Object relations theorists recommend that parents and guardians should take up the important role of providing child support when their children experience negative affects (Schlesinger, 2008). Most of the times people expected to take care of children are the ones who abuse them. These incidents make the children to lack a sense of ability to impact the environment. It also explains who most serial killers unconsciously seek to reclaim their misplaced power through murders. Killing is a symbol of their dominance to the world.
Edgar’s addictive behavior to friends and other members of the society could have been to block his feelings of low-esteem and rejection (Vronsky, 2004). It is likely that his repeated killings characterized his unconscious yearning for his own death, non- existence, self-loathing, and self-hatred. Nevertheless, most people experience negative childhoods but decide to change their lives to be better members of the society rather than become serial killers, arsonists, or thieves. Edgar’s serial murders may have been caused by a blend of negative babyhood experiences and preoedipal dysfunction.
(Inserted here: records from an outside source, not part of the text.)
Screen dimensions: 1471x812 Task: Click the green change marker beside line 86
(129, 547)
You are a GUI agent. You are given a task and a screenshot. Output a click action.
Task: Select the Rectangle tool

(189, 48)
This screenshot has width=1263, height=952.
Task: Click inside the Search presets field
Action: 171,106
Object relations theorists state that aggression conveyed as homicidal rage is portrayed through the murder scenes of serial killers (Ronald and Holmes, 2010). Their compulsion to execute is deemed as the work of the death intuition that gets its full expression in death or destruction. Serial killers then direct this death intuition through homicidal aggression or rage outwardly. Therefore, it is important for parents to observe their children and ensure that they grow up in positive environments.
In conclusion, Australia was hit by a series of murders in the 1960s carried out by a man named Eric Edgar Cooke. Edgar’s father was abusive to his wife and children, which created a sense of hatred in the family. In addition to being an absent father to his children, Edgar stole from other people to maintain his purported lifestyle. The sense of hatred and rejection created a sense of revenge in Edgar’s mind. He alleged to have killed more than ten people prior to his hanging. Research indicates a direct relationship between violence and personal, biological, and environmental traits as a base for criminal behaviors. Serial killers expel their envy and rage of a rejecting and hateful world by assaulting and abusing other people. Object relation theories stipulate that serial killers obtain their behaviors from dysfunctional and foster senses of pathological inadequacy, shame, and low self-esteem. These feelings result from previous violence and revenge. Pathological maltreatment and preoedipal insensitive parenting produces uncontrollable homicidal rage and aggression in male children that finds an outlet through sadism, delinquency, cruelty, addiction, and ultimately serial killing. Additionally, childhood mistreatments contribute to the feeling of rage and helplessness that are later directed at people who symbolically symbolize early tormentors. The psychological theory’s view of childhood abuse as the main source of comprehending serial killers remains shortsighted because most people undergo abuse while young but fail to become serial murderers. Therefore, an object relations theory to interpreting serial killers’ behaviors is very important because it appends a preoedipal dimension to the origin of serial killing psychology, instead of concentrating only on psychoanalytical values of oedipal growth that present only a part of the theoretical picture.